The chance to spend nine months telling and showing people that there is a God that good is unbelievable. When I was in Belize I got the chance to do that. There was a time of uncertainty wondering how much of an impact I would actually be able to make. It was the first day we’d be serving people. We didn’t know who until we got there. There were vans that arrived full with eager children, bright eyed, smiling faces. Soon we would find out that all of these children were from an orphanage.
There was a girl in an all white dress. She was fourteen. I was originally not supposed to wash her feet, but I remember thinking for some reason I really wanted her to come to my station. Low and behold she got nervous and did not want my teammate to wash her feet and wanted me to. After I washed her feet I asked to pray with her. She was hesitant at first, but held my hands and closed her eyes. I didn’t know the right words to say and right before I remembered asking God to just allow me to say the words he needed me to. After we both said “amen,” I looked up to see tears streaming down her face. We went outside and spoke for a while. She proceeded to tell me she had no idea where her family was. Her brother left her and got married after her parents disappeared. She told me for the first time she realized she had a family. She realized that no matter where her parents were she had a father that loved her unconditionally. She knew now that she had a family in the friends around her who were also followers. They packed the vans and she sat up against the window waving bye and I knew her life would be forever different just like mine was.

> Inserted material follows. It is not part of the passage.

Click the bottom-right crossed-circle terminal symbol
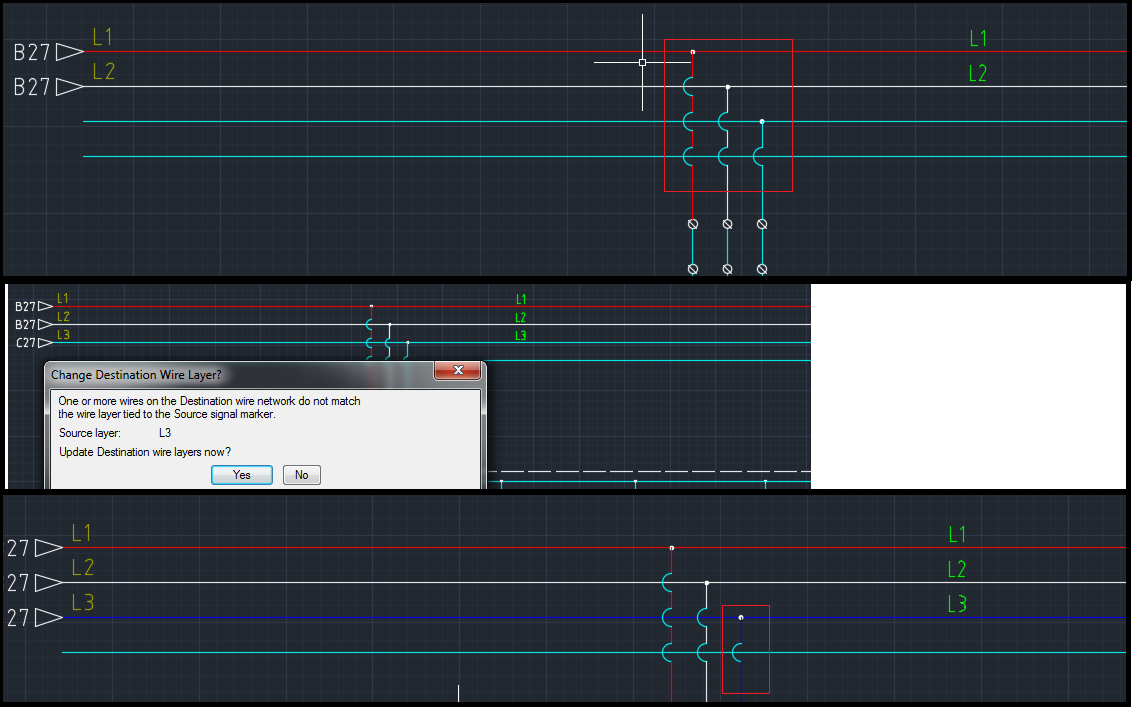Screen dimensions: 1133x710 tap(761, 267)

The feeling of guiding someone else to knowing the God I know, is irreplaceable. The chance to do that is life changing. So I said “yes.” I chose to take control of my life and told God to take me where he needed to. Show me what happiness, joy, and adventure feels like. Show me what a life with you is like. That’s how I have been living. I have been soaking every bit of everything up because one day our life on Earth will be over. One day we’ll be coming to the end of our lives looking back at all of the good times we have had and all the people we’ve loved over the span of our lifetime. To spend a minute not chasing a life with a God would to be not living at all. Once you have God in your heart, it is forever changed. You are forever shining different than those who have not yet found him. To leave this Earth knowing I helped people find our God, I will know then that I lived.